Administration expressed the importance of writing off taxes deemed unpayable when a company goes bankrupt. Write-offs in this manner are necessary and routine for accounting practices.
Coun. Merrill Harris noted the same thing has been happening consistently since his first term in 2013 and shared concern for the taxpayer burden that extends beyond unpaid taxes to the significant costs of cleaning up abandoned orphan wells.
“So, the taxpayer is yet again stuck with paying the bill,” he said with a sigh. He moved to send a letter addressing the taxpayer burden from unpaid taxes and orphan well management. Administration informed him that a letter had been sent in the last two weeks – a fact Harris was unaware of.
Reeve Miyanaga took responsibility for the lack of council involvement in this letter. The letter was sent to provincial stakeholders including the premier’s office and Alberta Energy Regulator. Miyanaga also moved to have the letter available to the public via the next MD council meeting. She then voiced sharp frustration with the regulatory gaps in the province, questioning how oil and gas companies are able to transfer licenses without settling municipal tax debts.

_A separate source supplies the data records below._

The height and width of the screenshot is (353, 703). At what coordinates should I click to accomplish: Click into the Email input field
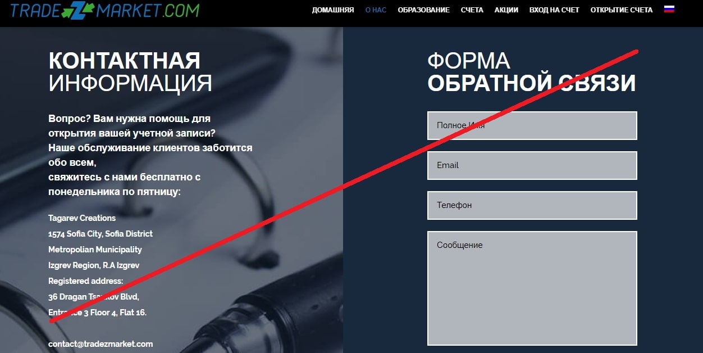pyautogui.click(x=532, y=165)
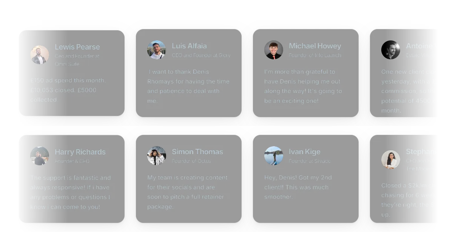Select the name Lewis Pearse
453x252 pixels.
pyautogui.click(x=77, y=47)
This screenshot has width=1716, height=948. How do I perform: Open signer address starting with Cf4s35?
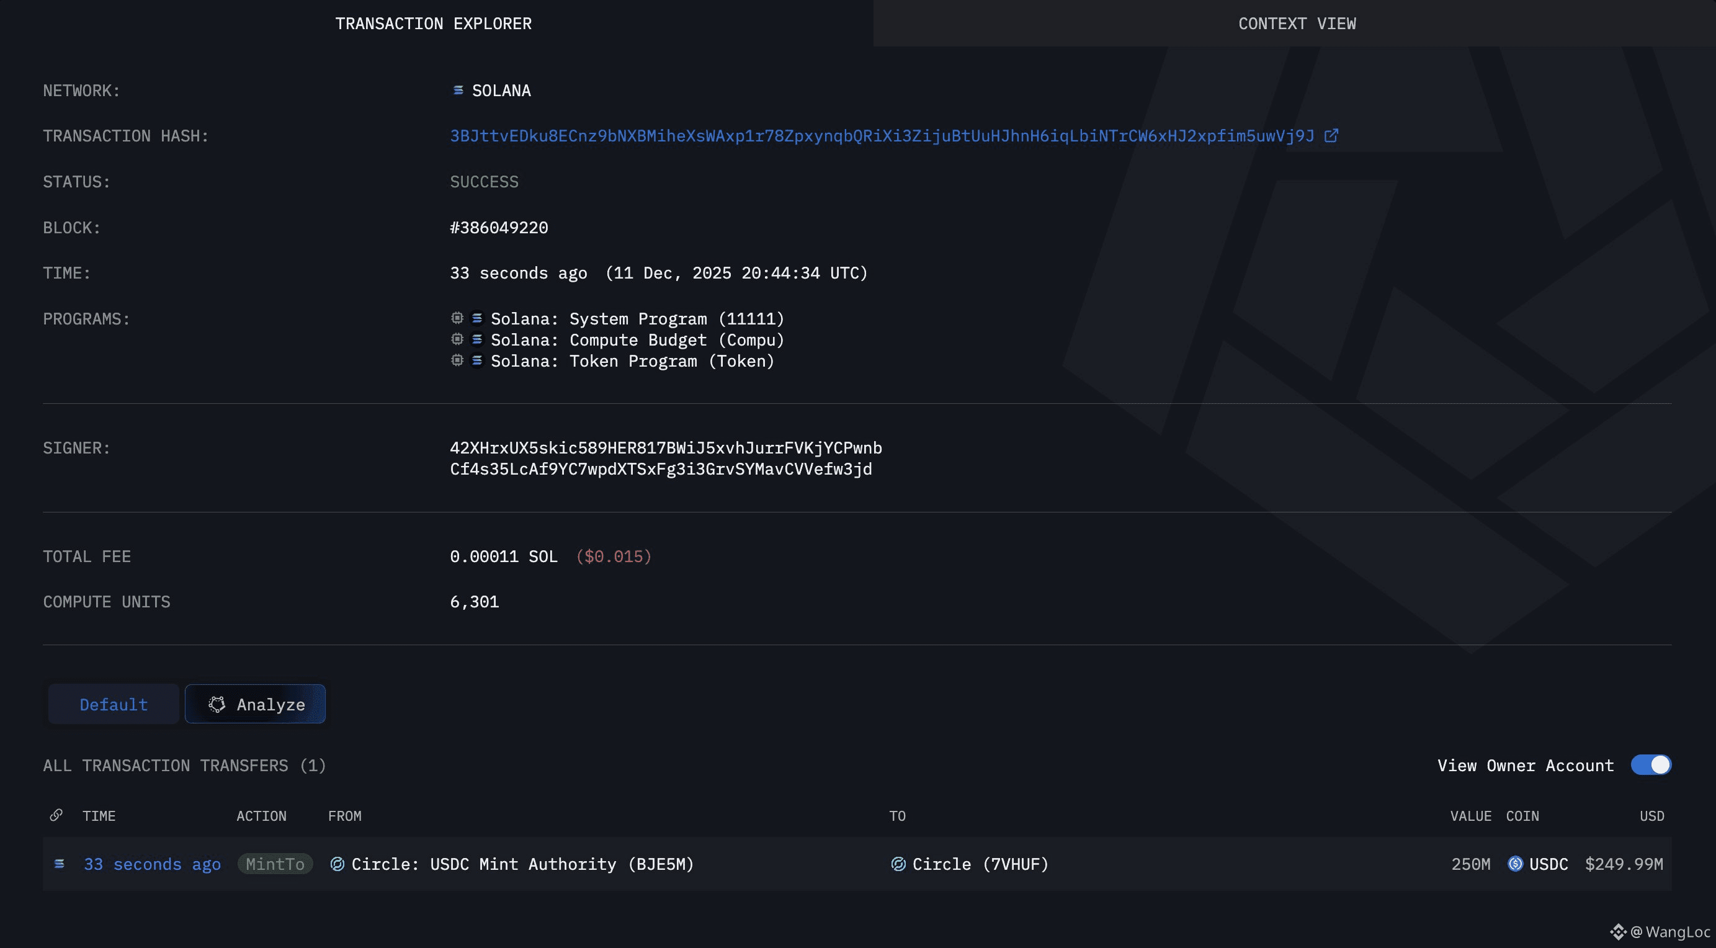(x=660, y=469)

“The province continues to say they’re doing something about it – but what?” the reeve challenged. “My question to AER and Premier Smith is: [companies] are not allowed to operate unless their royalties are paid, how can they be permitted to operate and transfer licenses without paying their municipal taxes?”
Miyanaga was irritated that while the MD is working to fund recreation – recently approving $300,000 for major projects – it is simultaneously facing this significant tax write-off.
“That is just annoying,” she said.
Coun. Hildebrandt agreed, noting that this also “rubs salt” into the wounds of anyone who owns property. He also expressed how municipalities build infrastructure to support the oil industry, mainly roads, “… and this is the thanks we get from that industry,” he said.
Miyanaga emphasized that not all industry members are egregious, noting that the same companies and board members are repeatedly involved. Recognizing the importance of sound accounting practices, six of seven councillors voted to approve the motion – adding the word “regrettably” to the resolution.
Turcato urged a vote against the motion, arguing that keeping the process “messy” would keep the issue in circulation. In addition, council moved to gather information about outstanding property taxes and penalties that have been written off as far back as manageable. Council noted that 99 per cent of their issues are with the oil industry.